Whereas, human rights in Iraq, consistently violated in the Saddam Hussein regime, have now been violated again in the abuse and torture of Iraqi prisoners at the hands of US military and intelligence personnel and private contractors; and

Whereas, the U.S. government policy on Iraq is founded on an unjustifiable intention and failure of implementation and integrity, and far from being, as claimed, a "war of liberation," the US action in Iraq is a war for empire, the result of a conscious policy to gain control over Middle East oil and expand U.S. dominance through the building of permanent U.S. military installations in Iraq and elsewhere in the Middle East; and,

Whereas, war has made the United States more insecure; because it has led to a an expansion of terrorism around the world.

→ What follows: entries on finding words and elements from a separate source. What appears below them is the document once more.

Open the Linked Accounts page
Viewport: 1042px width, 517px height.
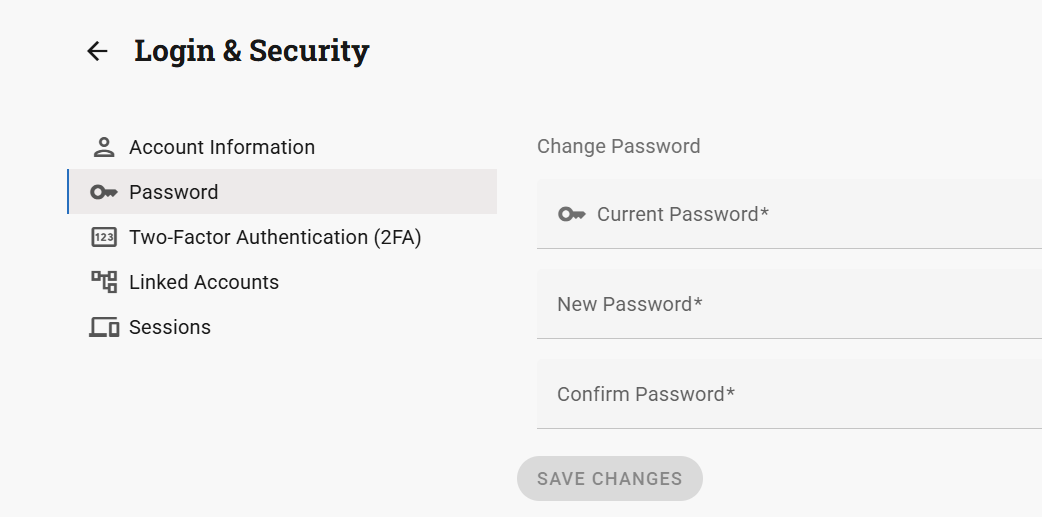pos(204,282)
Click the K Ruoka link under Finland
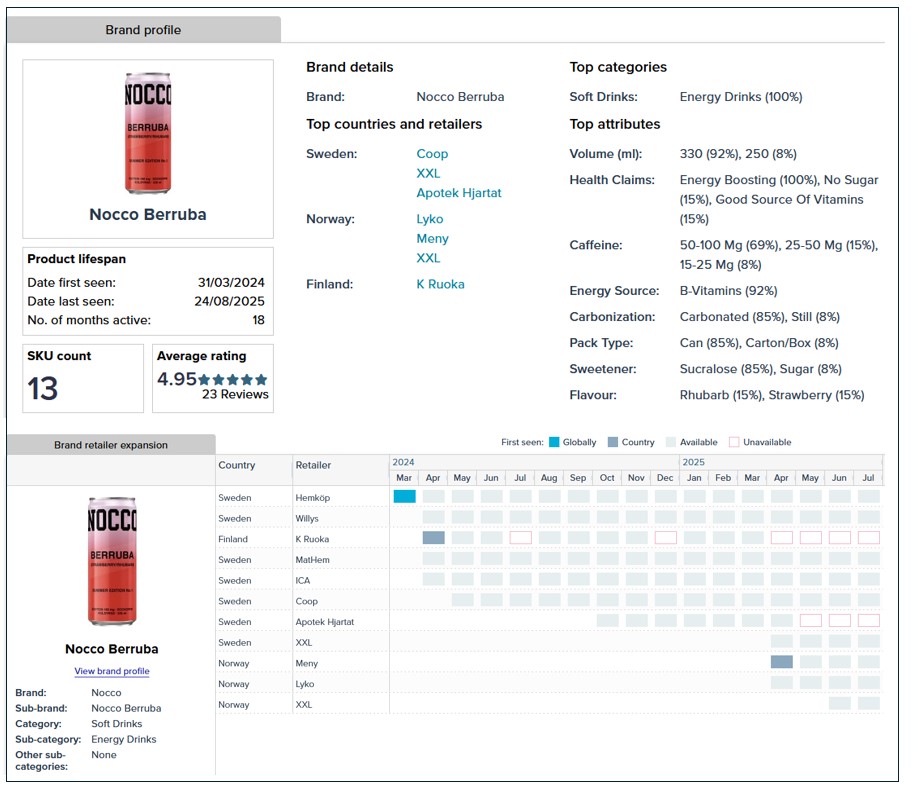The image size is (913, 790). coord(440,284)
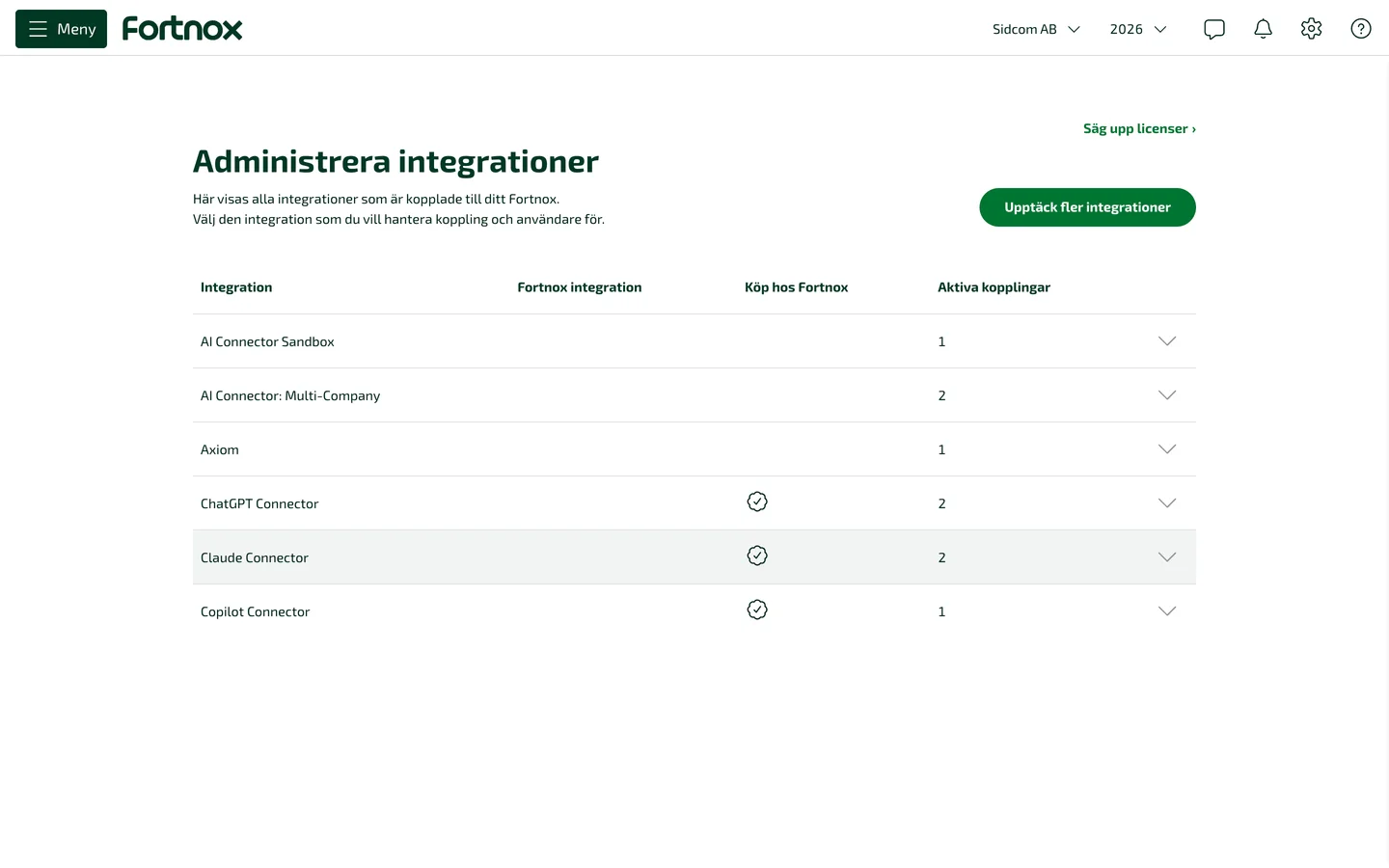Open the chat messages icon
Image resolution: width=1389 pixels, height=868 pixels.
1214,29
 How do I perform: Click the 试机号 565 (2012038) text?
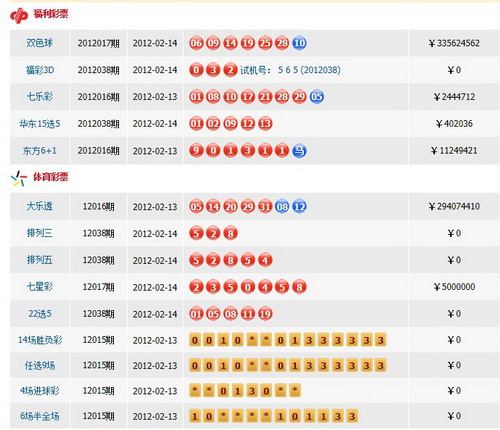point(290,70)
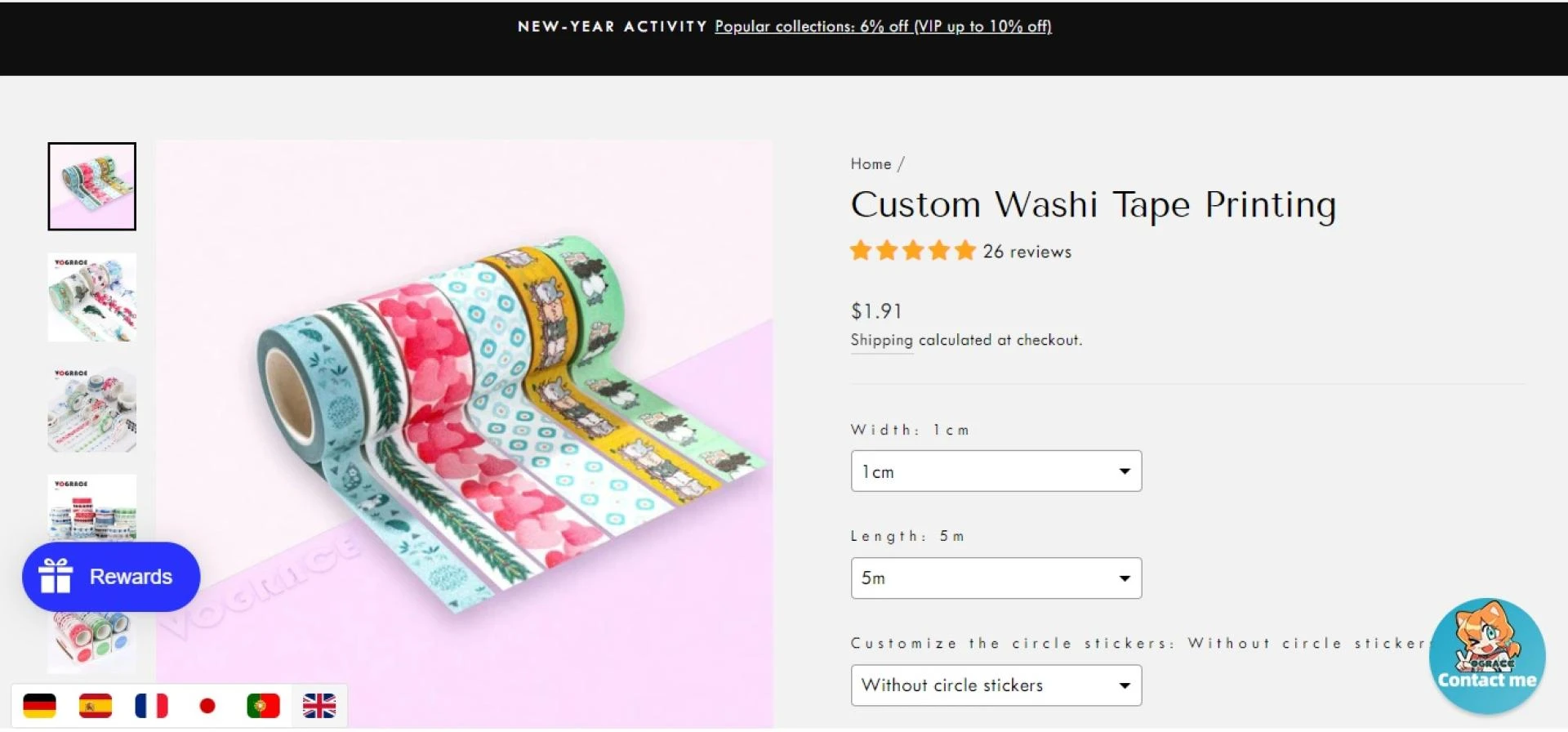Expand the Width 1cm dropdown
Screen dimensions: 1568x732
pyautogui.click(x=996, y=471)
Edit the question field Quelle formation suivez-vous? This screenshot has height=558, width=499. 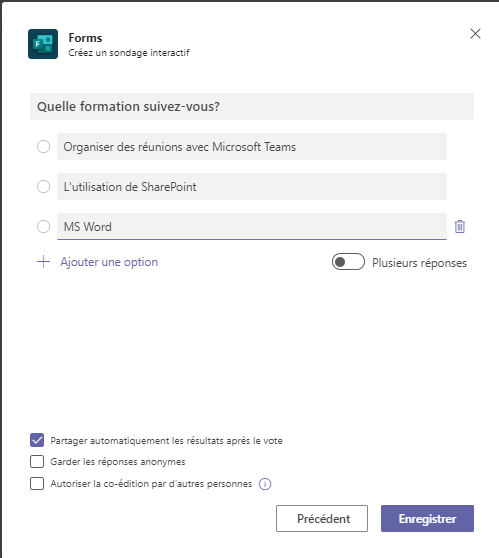[x=252, y=106]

Therefore be it resolved, that the California Federation of Teachers—as an organization that stands for the rights of working people, the promise of education, and the pursuit of knowledge—continue to oppose this war begun under false pretenses and inimical to the interests of working people, and that CFT reiterate its solidarity with the hundreds of labor organizations and U.S. Labor Against the War, with which CFT is affiliated, that have called for the immediate withdrawal of all U.S. military forces, bases and operations from Iraq; and

Be it further resolved, that CFT urge AFT to work vigorously to implement the AFL-CIO resolution calling for a rapid withdrawal from Iraq and mobilize the union's member to that end. and

Be it further resolved, that the California Federation of Teachers to introduce a motion calling for its national affiliate, the American Federation of Teachers (AFT) to become an affiliate member of US Labor Against the War, and

Be it further resolved, that the California Federation of Teachers urge AFT to call on the US government to meet the physical, psychological and economic needs of returning and current veterans, including providing full health benefits and restoring services cut by the Bush Administration; and

Be it finally resolved, that the California Federation of Teachers call on the California Congressional and Senate delegates to work for a reordering of national political and economic priorities toward peace, economic and racial justice, labor rights, true security, and human needs.